Maybe she has unfinished business. Maybe she needs to say goodbye to her mother. But she didn't appear anywhere near her body lay, and this area the forest is unfamiliar to her. It might not even be the same forest.
She finds a creek, and discovers that she can walk on water. The water is cold to touch, but it feels smooth compared to the harsh ground of the forest, if a little wobbly to walk on. Most of the stones in the creek are smooth, but sometimes, a jagged stone pokes up beneath the running water, and when she steps on one, she winces. She leave ripples, she notices; faint ones, but ripples nonetheless. She doesn't know how she should feel about that. Good, maybe?

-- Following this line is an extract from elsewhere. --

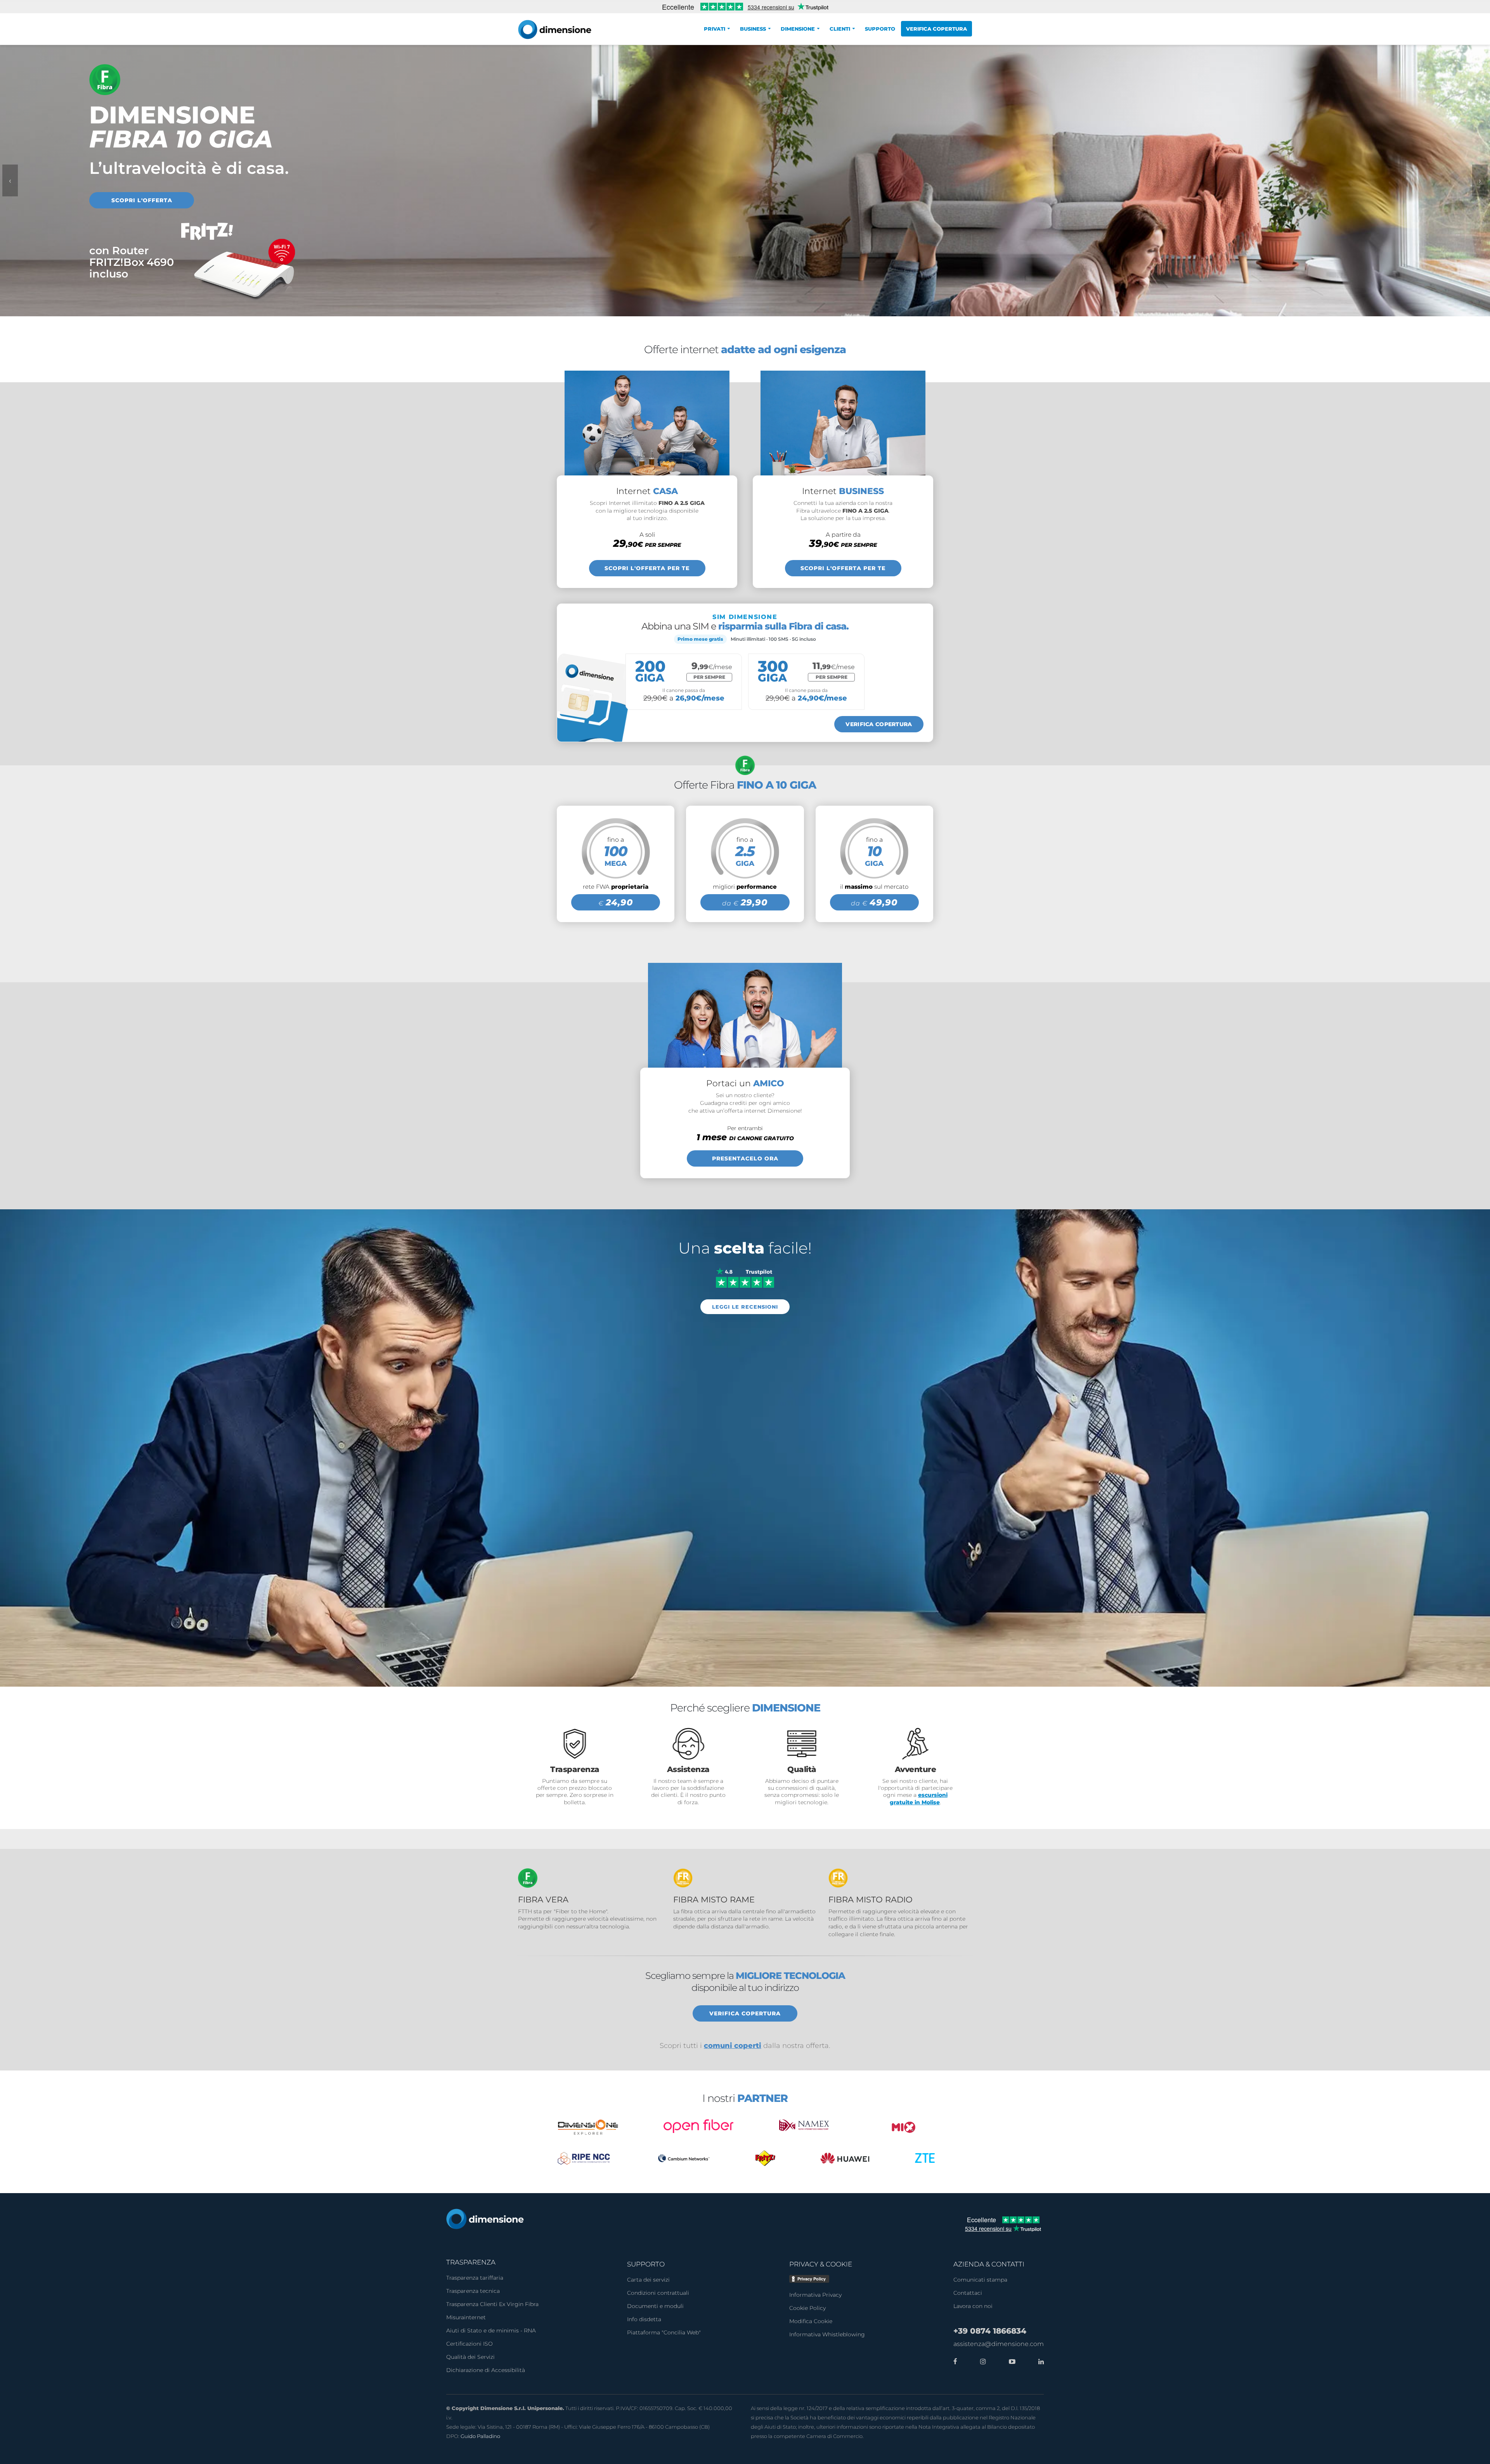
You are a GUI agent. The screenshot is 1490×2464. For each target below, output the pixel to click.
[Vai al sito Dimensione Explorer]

She has to fix this. That's the only thing that keeps her going; there is something wrong with her, and it needs to be fixed. She's remembers a time when she could feel happy, angry, sad – when she could feel at all, and she wants to go back to that time.
Eventually, the creek brings her out of the forest and into a meadow. Off in the distance, she sees a stone building with tall towers, the likes of which she's never seen before. She thinks it's called a "castle".
"A castle," Aradia says out loud. She can't hear her own voice.
"Castle," she says again, louder. Still nothing. She yells, just to see if she can make any sound at all, and it comes out as a whisper. At least she can make a sound, she thinks.
There isn't any reason for her to go there. If animals can't see her, then how could people see her? But if she can talk, then other people can hear her. Maybe she can find help.
Aradia leaves the creek behind and walks out onto the meadow.